It also straddles two modes of writing--combining how he used to write toward how he would write. It has satire, but also combines a newer style of writing SF that becomes more and more meticulous, perhaps to the betterment of some works and detriment to others. "The Merchants of Venus" falls on the side of strength, here less so. But the story is effective enough, nonetheless, to catch the attention of several editors and writers.
First appeared in H. L. Gold's Galaxy. Reprinted in a retrospective by Isaac Asimov and Martin H. Greenberg. A British band, The Icicle Works, borrowed the name for their name. Both Lester del Rey and James Frenkel collected this as one of Pohl's best.
Summary:
A lawyer, Milo Pulchur wants to understand what is really happening to young people who have been arrested for kidnapping in order to escape their homeworld, Altair Nine. What they are doing to make money and a chance misunderstanding (of who Milo is) leads him to understand what is going on.
Discussion (part 1 -- the Title: meaning for the story and the band):
1.a. The Story
It's hard to say what Pohl meant by the title. The icicle works is an excuse to explore a completely different idea. Even "Day" could mean the day or a period of time though it must mean the later since the actual day is irrelevant to story. It probably should say "the day after" so that consequences after the death (rather, so called "death") of industries could be discussed.
Apparently on Altair Nine ("Altair," some sources say, is a falcon; some a flying eagle. Google Translate simply calls it "birds" which coincides nicely with The Icicle Works most famous song "Birds Fly"--however, the "Nine" suggests eight others had this same idea or perhaps that they are the eighth colony of the original Altair planet), ice formed around airborne organic particles with antibiotic properties and fell as snow. This was presumably processed by the icicle works and became the planet's only export. A way of processing the chemicals synthetically called the Gumpert Process made the exports unnecessary. However, it doesn't make sense that a distant planet would export such a chemical over interstellar distances and hope to make a profit unless it was insanely pricey and had insanely valuable antibiotic. That Pohl dreamed up and killed this industry suggests he was less interested in the industry than in the consequences for its lose.
Because the industry is a larger part of the title than it contributes to the story itself, a term which sounds absurd without the elaborate explanation, suggests that Pohl may have had other intentions such as creating 1) a mystery, 2) a joke, 3) a mood, 4) a culture, 5) readerly estrangement, 6) some combination of the above.
1.b. Icicle Works, the Band
The band The Icicle Works seem to have chosen it for similar reasons. In a 1984 interview, lead singer/guitarist/keyboard player Ian McNabb, said he liked "silly names" for bands. He called the book "nonsense," which may or may not be dismissive of the work, but it sounded like it, which is odd since Pohl may have used the term in the same way. On the other hand, perhaps "nonsense" was the sense he was seeking--or sense through nonsense. It may be that McNabb himself never read it, but a band member had. Or maybe he'd loved science fiction (as a 2023 interview suggests by a band putting on an act with an SF theme) and just went perusing books for a title that fit what they were trying to do.

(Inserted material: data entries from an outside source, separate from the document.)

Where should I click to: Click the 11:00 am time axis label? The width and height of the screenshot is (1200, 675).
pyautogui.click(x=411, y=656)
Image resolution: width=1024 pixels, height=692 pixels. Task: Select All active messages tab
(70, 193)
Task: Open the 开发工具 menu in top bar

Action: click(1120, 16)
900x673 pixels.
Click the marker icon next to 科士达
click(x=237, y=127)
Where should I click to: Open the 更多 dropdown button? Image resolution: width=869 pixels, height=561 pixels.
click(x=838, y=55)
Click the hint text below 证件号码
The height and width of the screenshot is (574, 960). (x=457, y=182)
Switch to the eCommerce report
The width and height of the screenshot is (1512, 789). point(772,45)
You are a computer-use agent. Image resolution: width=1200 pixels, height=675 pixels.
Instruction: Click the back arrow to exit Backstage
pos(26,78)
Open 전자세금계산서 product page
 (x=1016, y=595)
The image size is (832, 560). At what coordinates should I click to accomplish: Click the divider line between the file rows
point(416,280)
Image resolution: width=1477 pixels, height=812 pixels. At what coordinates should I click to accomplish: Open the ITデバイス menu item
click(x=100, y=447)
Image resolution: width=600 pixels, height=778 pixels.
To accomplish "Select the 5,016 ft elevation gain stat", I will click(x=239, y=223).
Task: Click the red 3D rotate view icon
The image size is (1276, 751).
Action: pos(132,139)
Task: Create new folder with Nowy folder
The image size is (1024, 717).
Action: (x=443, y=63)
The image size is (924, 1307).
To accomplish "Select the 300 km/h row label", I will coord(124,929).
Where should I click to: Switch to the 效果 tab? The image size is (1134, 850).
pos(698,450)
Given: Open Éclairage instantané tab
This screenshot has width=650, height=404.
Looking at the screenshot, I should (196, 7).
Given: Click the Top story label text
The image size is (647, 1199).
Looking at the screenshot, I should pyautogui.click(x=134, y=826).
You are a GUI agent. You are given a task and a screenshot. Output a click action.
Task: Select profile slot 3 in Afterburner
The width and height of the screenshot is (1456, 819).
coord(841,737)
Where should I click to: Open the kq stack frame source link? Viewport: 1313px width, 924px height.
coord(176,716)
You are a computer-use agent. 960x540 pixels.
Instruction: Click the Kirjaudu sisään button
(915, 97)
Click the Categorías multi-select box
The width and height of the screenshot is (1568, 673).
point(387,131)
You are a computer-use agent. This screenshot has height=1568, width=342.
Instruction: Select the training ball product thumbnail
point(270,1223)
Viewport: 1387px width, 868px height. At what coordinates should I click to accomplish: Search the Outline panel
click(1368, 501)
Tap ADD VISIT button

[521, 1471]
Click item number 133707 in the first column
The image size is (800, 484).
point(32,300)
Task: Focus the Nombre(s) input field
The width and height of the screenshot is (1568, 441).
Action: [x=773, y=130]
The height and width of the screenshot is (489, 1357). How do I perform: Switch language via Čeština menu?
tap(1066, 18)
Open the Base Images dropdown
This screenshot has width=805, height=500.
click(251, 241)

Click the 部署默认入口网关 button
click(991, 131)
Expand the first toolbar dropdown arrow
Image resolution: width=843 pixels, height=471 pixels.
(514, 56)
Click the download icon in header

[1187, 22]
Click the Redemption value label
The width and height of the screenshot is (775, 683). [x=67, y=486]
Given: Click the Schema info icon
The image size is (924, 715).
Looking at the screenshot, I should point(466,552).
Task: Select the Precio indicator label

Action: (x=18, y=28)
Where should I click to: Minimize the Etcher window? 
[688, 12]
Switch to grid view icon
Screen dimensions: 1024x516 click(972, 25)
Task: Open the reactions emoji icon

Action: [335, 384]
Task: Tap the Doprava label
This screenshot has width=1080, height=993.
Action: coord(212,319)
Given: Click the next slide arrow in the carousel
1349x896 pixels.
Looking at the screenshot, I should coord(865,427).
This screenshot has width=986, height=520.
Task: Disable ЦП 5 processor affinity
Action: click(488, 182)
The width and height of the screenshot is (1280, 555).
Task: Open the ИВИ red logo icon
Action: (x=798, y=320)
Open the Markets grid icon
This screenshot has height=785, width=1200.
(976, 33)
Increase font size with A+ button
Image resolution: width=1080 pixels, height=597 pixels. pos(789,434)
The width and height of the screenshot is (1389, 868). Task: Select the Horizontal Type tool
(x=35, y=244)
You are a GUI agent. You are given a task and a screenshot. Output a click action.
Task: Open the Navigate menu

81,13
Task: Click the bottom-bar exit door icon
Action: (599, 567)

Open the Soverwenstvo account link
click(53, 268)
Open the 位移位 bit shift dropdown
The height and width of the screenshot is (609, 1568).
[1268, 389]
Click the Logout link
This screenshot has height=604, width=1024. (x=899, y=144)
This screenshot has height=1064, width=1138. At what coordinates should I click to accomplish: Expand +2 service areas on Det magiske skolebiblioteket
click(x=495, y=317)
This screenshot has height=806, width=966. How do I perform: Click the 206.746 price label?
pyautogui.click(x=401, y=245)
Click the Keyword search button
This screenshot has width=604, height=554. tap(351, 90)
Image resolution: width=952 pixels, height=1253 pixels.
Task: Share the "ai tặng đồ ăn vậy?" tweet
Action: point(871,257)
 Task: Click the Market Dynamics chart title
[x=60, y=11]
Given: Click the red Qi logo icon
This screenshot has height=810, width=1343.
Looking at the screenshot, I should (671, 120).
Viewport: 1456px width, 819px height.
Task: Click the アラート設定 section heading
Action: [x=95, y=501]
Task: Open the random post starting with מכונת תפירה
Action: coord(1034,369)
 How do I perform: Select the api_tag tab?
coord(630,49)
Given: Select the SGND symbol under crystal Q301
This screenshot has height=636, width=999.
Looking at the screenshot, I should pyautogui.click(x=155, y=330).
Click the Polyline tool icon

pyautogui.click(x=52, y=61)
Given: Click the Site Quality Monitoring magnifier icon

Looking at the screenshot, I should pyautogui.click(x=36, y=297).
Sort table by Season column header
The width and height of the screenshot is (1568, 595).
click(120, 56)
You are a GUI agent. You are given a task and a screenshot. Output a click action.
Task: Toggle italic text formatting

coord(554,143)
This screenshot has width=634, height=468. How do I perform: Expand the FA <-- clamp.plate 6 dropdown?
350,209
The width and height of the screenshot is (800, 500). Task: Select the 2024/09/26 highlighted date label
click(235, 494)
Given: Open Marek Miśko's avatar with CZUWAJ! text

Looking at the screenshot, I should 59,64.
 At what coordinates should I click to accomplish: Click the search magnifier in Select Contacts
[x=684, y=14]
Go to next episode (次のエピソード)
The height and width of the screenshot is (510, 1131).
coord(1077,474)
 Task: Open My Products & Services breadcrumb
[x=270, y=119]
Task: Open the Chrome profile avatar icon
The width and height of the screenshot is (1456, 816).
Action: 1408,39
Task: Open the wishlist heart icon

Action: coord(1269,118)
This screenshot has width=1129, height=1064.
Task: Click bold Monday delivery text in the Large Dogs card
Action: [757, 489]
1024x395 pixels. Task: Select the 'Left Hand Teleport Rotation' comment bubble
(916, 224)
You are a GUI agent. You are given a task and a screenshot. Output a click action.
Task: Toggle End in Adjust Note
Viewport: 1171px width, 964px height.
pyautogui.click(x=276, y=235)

Their top British charting single (#15), for instance--"Love Is a Wonderful Colour"--shows a kind of lyrical synesthesia (if one could transfer an emotion to a color), creating a kind of, in SF terms, estrangement. It treads near but isn't nonsense, asking people to return to love after difficulties.
"Birds Fly (Whisper to a Scream)" is perhaps their most famous in the world, charting in the Top 40 for the US and Top 20 for Canada, having appeared in Stranger Things (season 2). The title originally was Elvis Costello's, but they took off the "From" which opens it more meanings (or perhaps none). At least part of their modus operandi seems to be thwarting meaning, but there may be some sense of self-definition, of encompassing/accepting all emotions. Perhaps the lyrics are of the type that allows the listener to pour in their own feelings and come up with their own meaning.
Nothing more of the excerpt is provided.